§ What to work on
Check every line below for the word "أحمد" and show those that hold it.

Data supplied section start

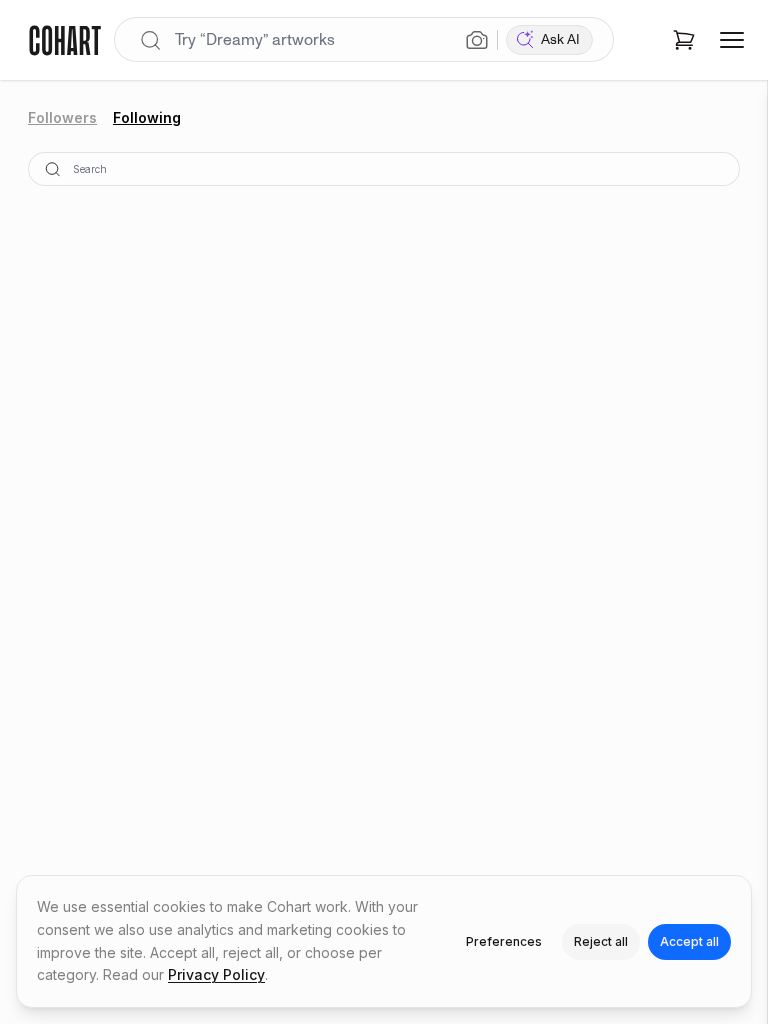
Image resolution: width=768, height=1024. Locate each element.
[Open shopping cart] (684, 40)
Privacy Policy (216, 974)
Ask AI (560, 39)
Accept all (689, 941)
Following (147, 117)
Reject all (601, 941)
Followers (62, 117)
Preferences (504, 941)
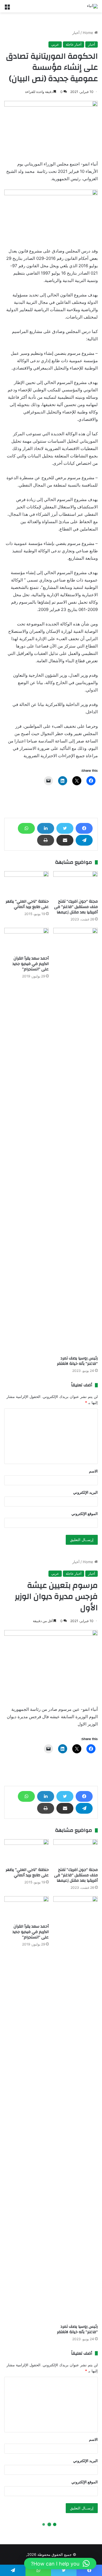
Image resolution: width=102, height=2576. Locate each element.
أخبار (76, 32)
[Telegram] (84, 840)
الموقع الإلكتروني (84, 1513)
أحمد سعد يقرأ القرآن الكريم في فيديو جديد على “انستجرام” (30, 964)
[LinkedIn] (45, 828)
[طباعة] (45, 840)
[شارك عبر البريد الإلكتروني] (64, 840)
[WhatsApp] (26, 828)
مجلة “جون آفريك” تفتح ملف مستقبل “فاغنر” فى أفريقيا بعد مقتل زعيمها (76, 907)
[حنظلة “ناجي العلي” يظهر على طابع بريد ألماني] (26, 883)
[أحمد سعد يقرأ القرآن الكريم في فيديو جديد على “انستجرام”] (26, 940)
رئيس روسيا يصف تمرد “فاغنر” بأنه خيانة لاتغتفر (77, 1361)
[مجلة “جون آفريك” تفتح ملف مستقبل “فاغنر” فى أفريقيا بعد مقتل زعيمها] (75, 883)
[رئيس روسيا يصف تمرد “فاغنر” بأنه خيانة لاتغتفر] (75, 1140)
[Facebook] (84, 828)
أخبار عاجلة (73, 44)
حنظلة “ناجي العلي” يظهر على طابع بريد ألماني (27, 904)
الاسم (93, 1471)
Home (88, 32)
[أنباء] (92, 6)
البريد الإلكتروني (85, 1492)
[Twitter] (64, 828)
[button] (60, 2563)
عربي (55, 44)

Data supplied section end

§ Solution to this problem
أحمد سعد يقرأ القرآن الكريم في فيديو جديد على “انستجرام” (30, 964)
[أحمد سعد يقرأ القرآن الكريم في فيديو جديد على “انستجرام”] (26, 940)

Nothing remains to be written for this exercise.